** EXERCISE **
Repeat, exactly as they appear, the lines from the one with "Open the @nikicaga" through the last line of the entries below, but none of the pictures.

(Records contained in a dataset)
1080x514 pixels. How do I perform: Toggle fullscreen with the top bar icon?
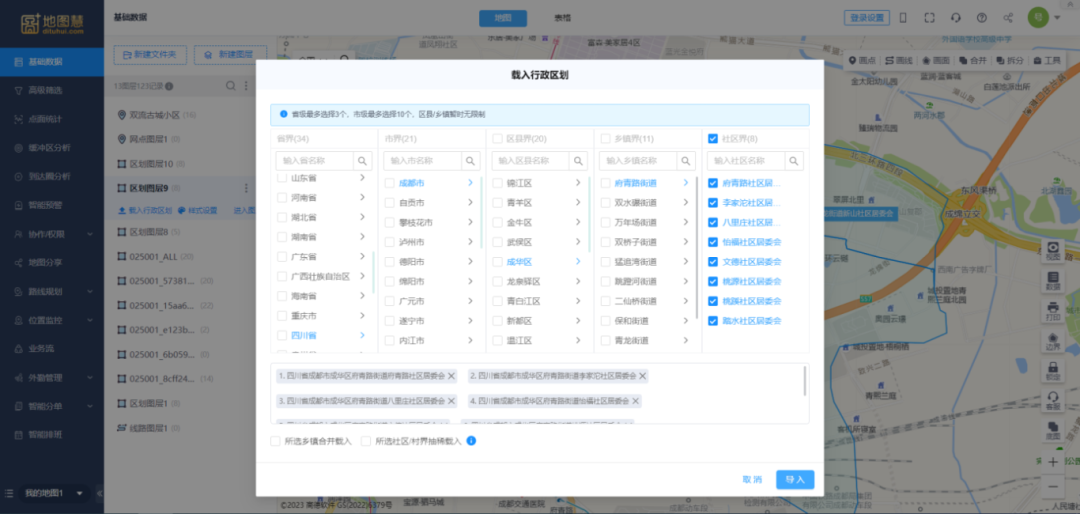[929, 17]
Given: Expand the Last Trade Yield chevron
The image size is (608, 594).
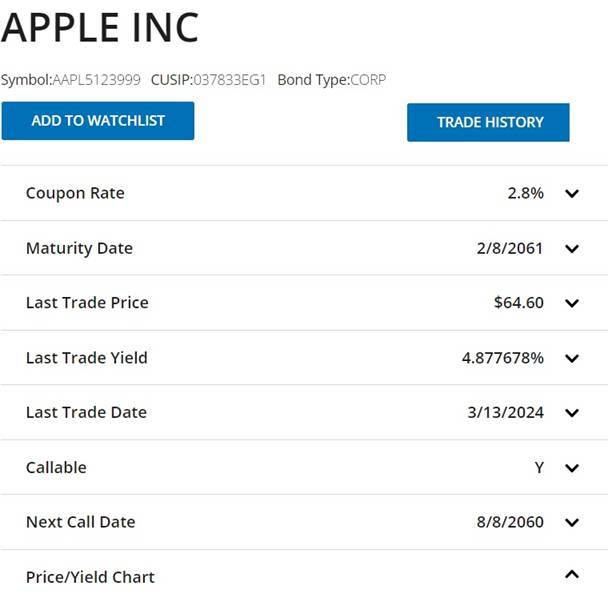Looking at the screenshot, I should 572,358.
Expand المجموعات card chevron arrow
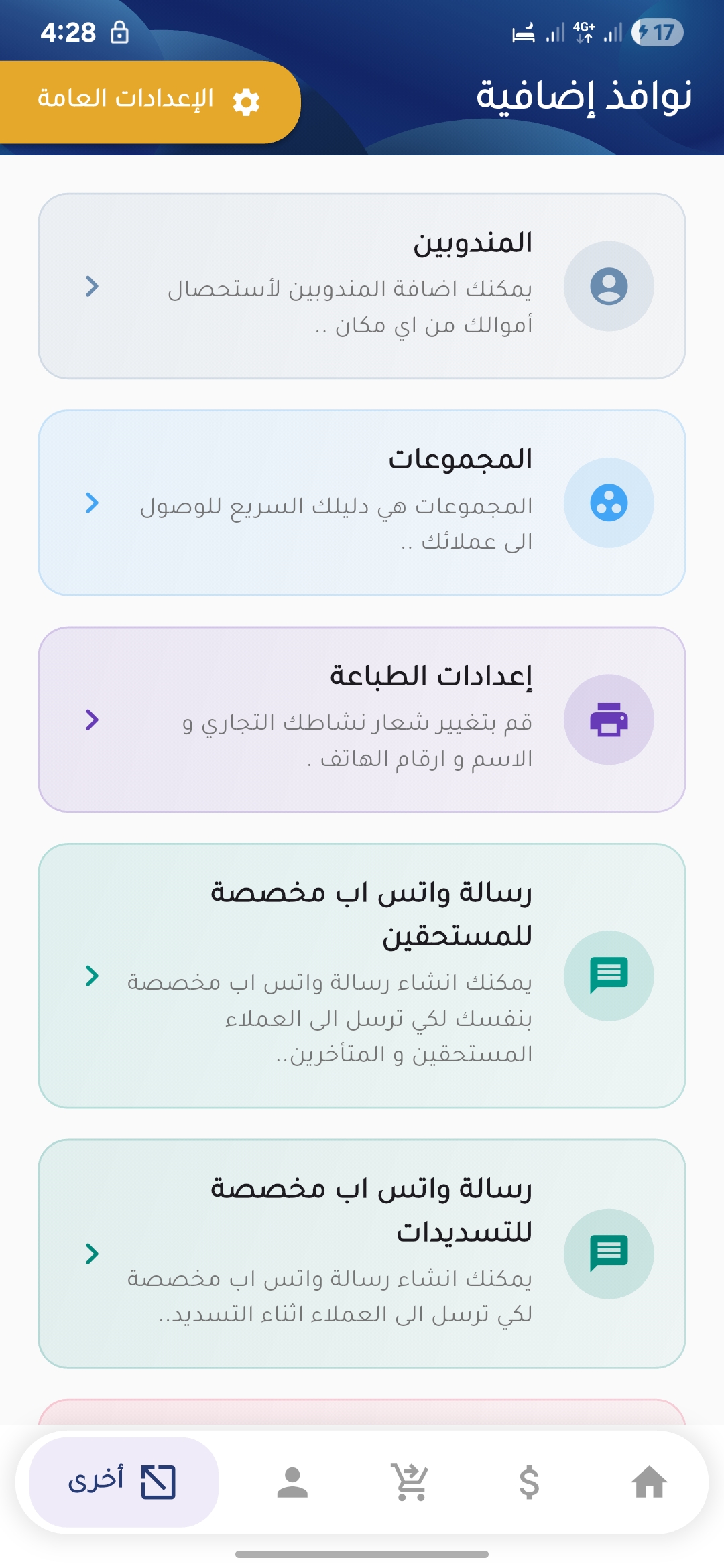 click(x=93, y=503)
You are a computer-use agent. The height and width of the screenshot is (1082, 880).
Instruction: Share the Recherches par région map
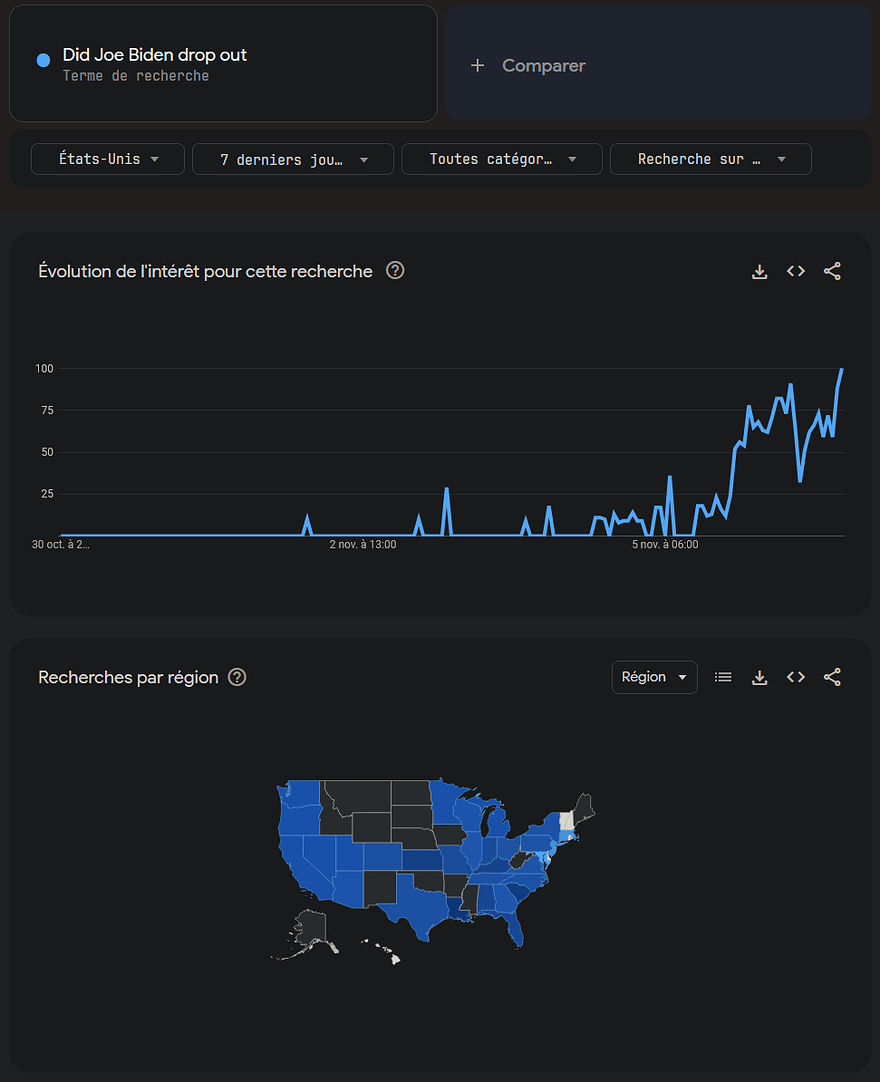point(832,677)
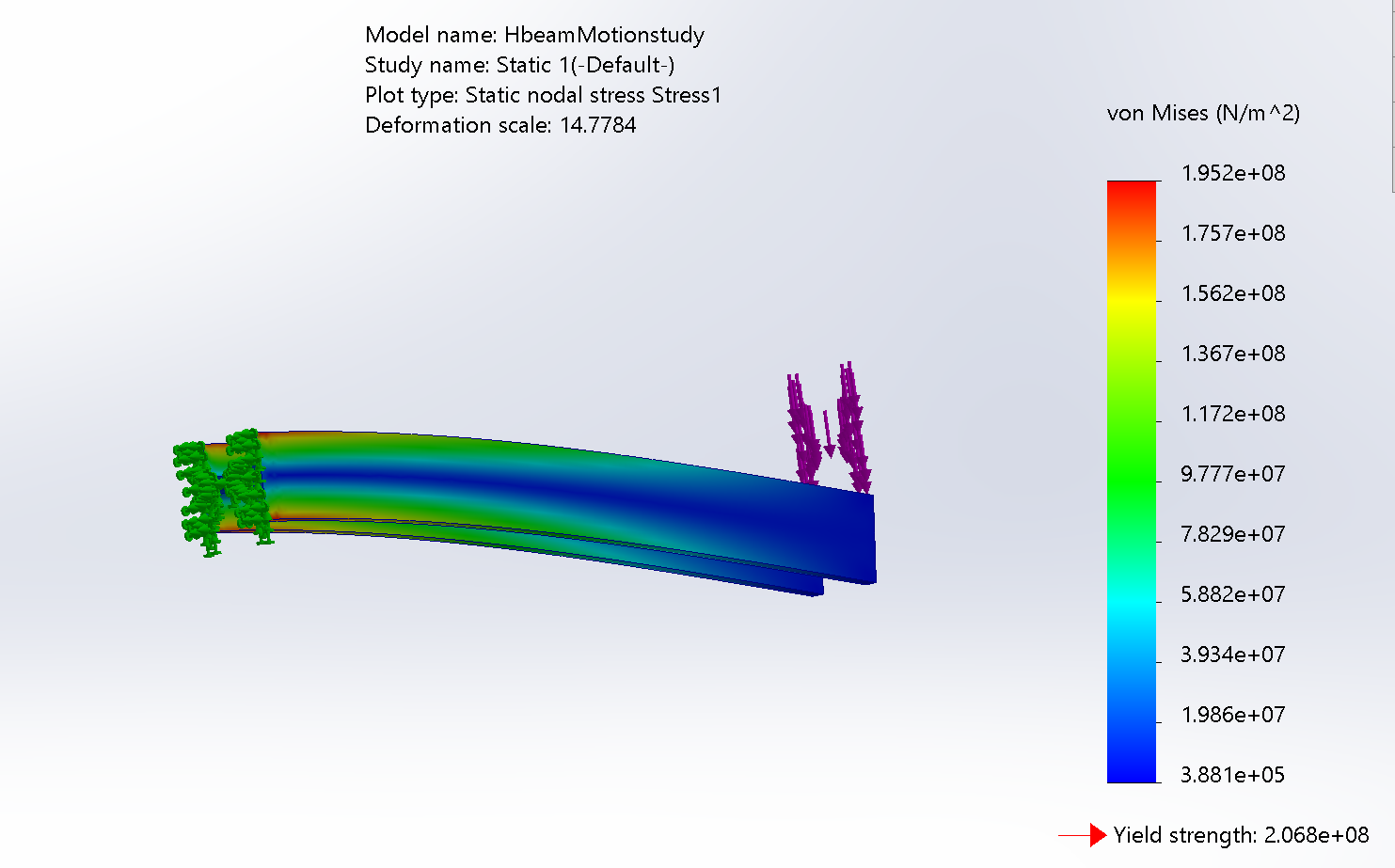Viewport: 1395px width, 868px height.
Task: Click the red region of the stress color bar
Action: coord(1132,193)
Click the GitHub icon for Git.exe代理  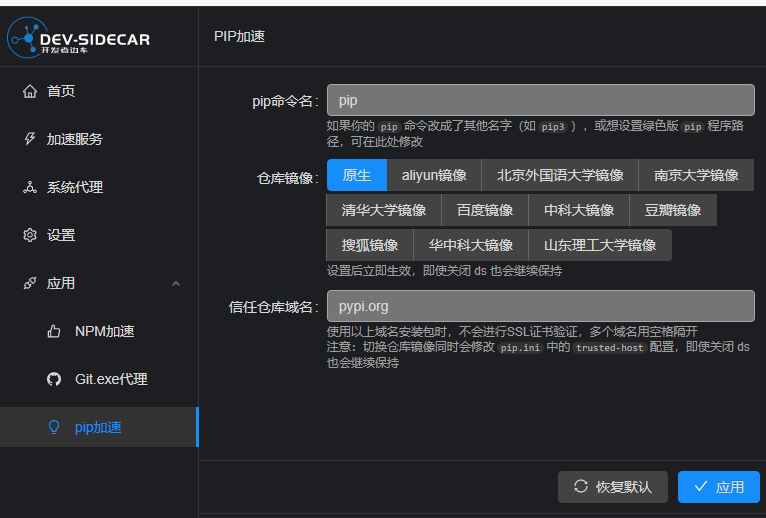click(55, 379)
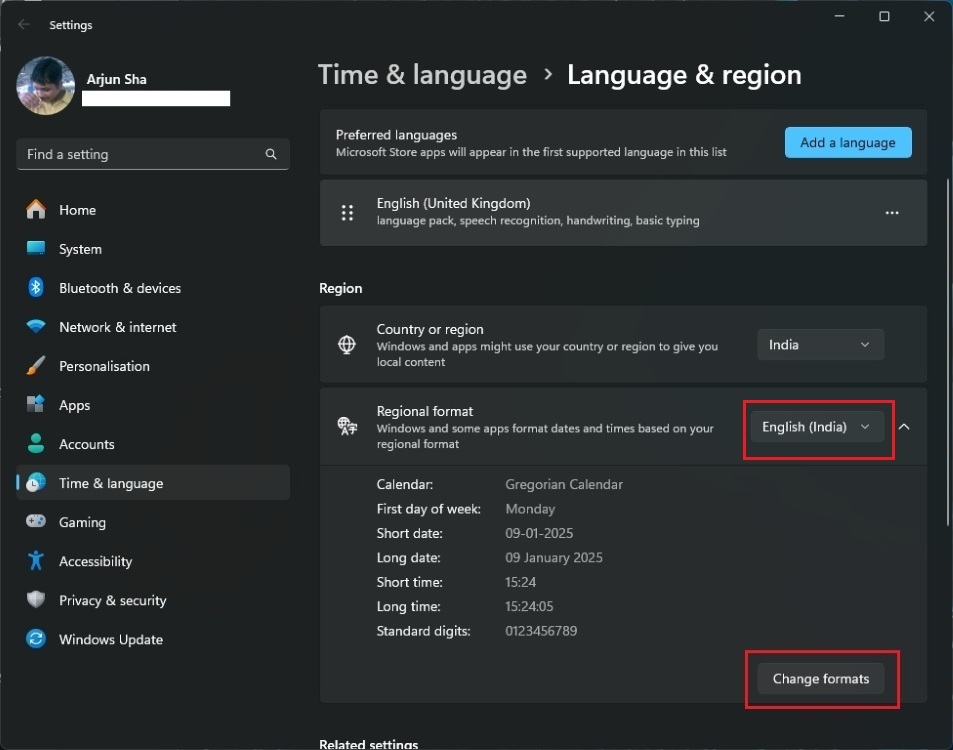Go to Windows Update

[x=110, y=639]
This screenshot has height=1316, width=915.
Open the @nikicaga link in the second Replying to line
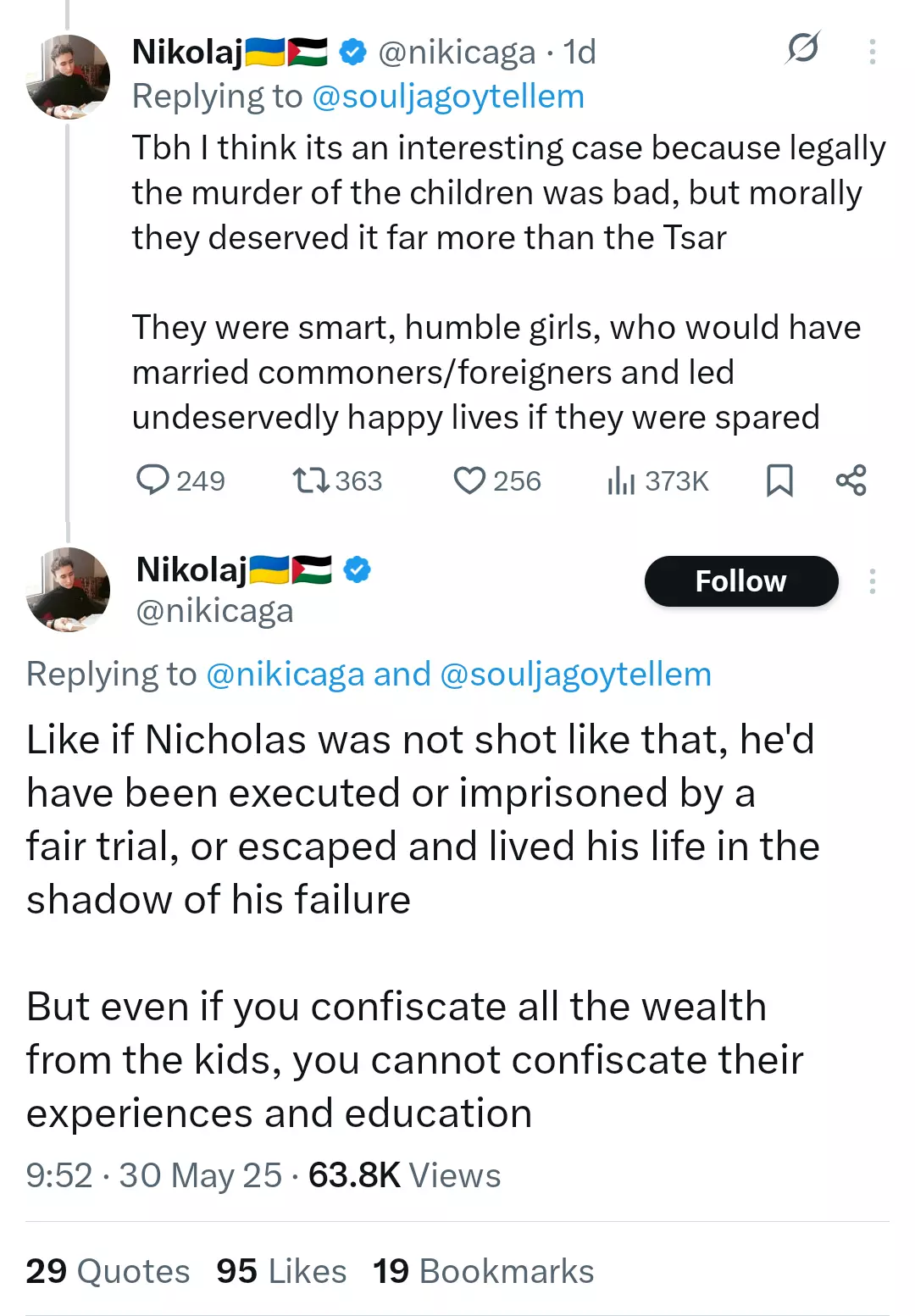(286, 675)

** EXERCISE SOLUTION **
Open the @nikicaga link in the second Replying to line
(286, 675)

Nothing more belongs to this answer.